O companheiro interrompeu-o com um gesto. Tinham alcançado a orla da clareira e Valdemar anunciara a chegada com o habitual sinal de luzes, mas a contrassenha tardava em chegar.

Há qualquer coisa errada — disse, ao apagar o cigarro. — O Moreira nunca se atrasa.

Desligaram o motor e escutaram. Silêncio. Só o sopro do vento e o canto das cigarras.

Podemos levá-los diretamente à quinta — sugeriu Ismael, após quinze minutos de espera. — A entrada principal não é longe daqui.

— Nem pensar. Para nossa segurança, só lidamos com o Moreira. Aquela gente vive de segredos. Se sonham que entrámos com os corpos pela porta da frente, acabam connosco.

Tamborilando no volante, Valdemar consultou o relógio da carrinha. Acendeu outro cigarro e aspirou o fumo acre.

Fica aqui — disse, ao tirar o cinto de segurança. — Vou ver se vejo alguma coisa.

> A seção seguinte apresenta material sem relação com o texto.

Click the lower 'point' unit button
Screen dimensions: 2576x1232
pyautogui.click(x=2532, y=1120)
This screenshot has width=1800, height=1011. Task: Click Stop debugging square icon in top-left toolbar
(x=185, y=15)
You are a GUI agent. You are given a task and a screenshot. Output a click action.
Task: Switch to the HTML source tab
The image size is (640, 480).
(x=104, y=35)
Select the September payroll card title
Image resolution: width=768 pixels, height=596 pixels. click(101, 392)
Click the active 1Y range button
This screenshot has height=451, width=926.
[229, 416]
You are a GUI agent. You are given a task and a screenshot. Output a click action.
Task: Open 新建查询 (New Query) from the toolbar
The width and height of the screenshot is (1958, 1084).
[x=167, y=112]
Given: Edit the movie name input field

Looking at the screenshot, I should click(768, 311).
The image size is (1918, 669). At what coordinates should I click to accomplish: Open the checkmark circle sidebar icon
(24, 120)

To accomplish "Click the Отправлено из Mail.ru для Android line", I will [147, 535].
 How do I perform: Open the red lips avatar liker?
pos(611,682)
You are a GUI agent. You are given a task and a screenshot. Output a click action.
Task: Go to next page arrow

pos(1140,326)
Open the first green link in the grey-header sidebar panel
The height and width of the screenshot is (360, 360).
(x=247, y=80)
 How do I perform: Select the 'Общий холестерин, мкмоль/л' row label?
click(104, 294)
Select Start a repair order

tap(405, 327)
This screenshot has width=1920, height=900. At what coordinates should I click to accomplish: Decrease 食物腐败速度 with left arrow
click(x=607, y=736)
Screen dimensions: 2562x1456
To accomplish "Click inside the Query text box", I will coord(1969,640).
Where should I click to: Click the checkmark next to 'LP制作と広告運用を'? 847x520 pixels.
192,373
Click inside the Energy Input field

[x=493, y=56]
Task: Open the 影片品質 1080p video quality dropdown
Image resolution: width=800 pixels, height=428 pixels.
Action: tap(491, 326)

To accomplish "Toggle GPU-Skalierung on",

O rapaz tentou protestar, mas Valdemar silenciou-o. Do porta-luvas, produziu duas facas de mato, entregando uma a Ismael. Depois, afastou-se e foi engolido pelas trevas. Só a chama do cigarro permaneceu visível, um pirilampo flutuando na noite, que acabou também por se dissipar.

Ismael apertou contra o peito o crucifixo, tentando serenar o coração. Lá fora, o vento agitava formas indistintas. Por entre o murmúrio das folhas, contudo, apercebeu-se de outro som, o barulho furtivo de algo que se movia na traseira.

Estava em pé antes de o perceber, os dedos cerrados contra o cabo da faca. Contornou a carrinha e escutou. Alguma coisa se mexia debaixo da lona. A medo, subiu à caixa para investigar. Foi nesse momento que uma sombra se projetou na sua direção, com um guincho. 

Uma coruja. Só uma coruja.

Aliviado, tentou descer da carrinha, mas a sua perna não se moveu. Procurou perceber onde estava presa, mas o seu corpo era pedra sólida. Talvez seja contagioso, pensou, enquanto colapsava entre a mortualha. 

Acima, a coruja cruzou os céus, onde estrelas impassivas rodavam nos seus eixos. Ismael olhou-as, implorando, mas nenhuma ouviu o grito congelado no seu peito.

 

*

 

— Está atrasado — disse a coisa de avental, mais facas do que homem. — Os convidados estão impacientes.

— Desculpe, Doutor. O Moreira está de cama, tivemos de enviar outro moço. Ele demorou a dar com o sítio. O coveiro deve-se ter fartado de estar à espera, deixou a carrinha abandonada no mato. Mas aqui os tem. A mulher está um pouco maltratada.

O outro contou os corpos.

— Cinco? Somos quatro esta noite — apontou, escolhendo uma faca. — Bem, não importa.

Preparava-se para dispensar o criado quando uma ideia o assaltou.

— Pensado bem, acorde o menino. É altura de ele começar a aprender.

— Sim, Doutor — assentiu, retirando-se.

O açougueiro examinou o espólio, adivinhando um serão longo e proveitoso. Eram uma ceifa excelente, principalmente o rapaz. Acariciou com a ponta da faca a cruz de metal que lhe pendia do pescoço. Sorriu. 

Quase parece que ainda está vivo.


SOBRE O AUTOR

Joaquim Valverde

Joaquim Valverde nasceu em 1998 e é astrónomo. Escreve desde que se conhece como gente, mas as suas histórias têm geralmente como destino uma gaveta poeirenta, onde jazem como cadáveres numa cripta. Mas não para sempre. A noite cai, um relâmpago ilumina o céu e um estrondo assola as grades das janelas. Elas estão prontas para sair.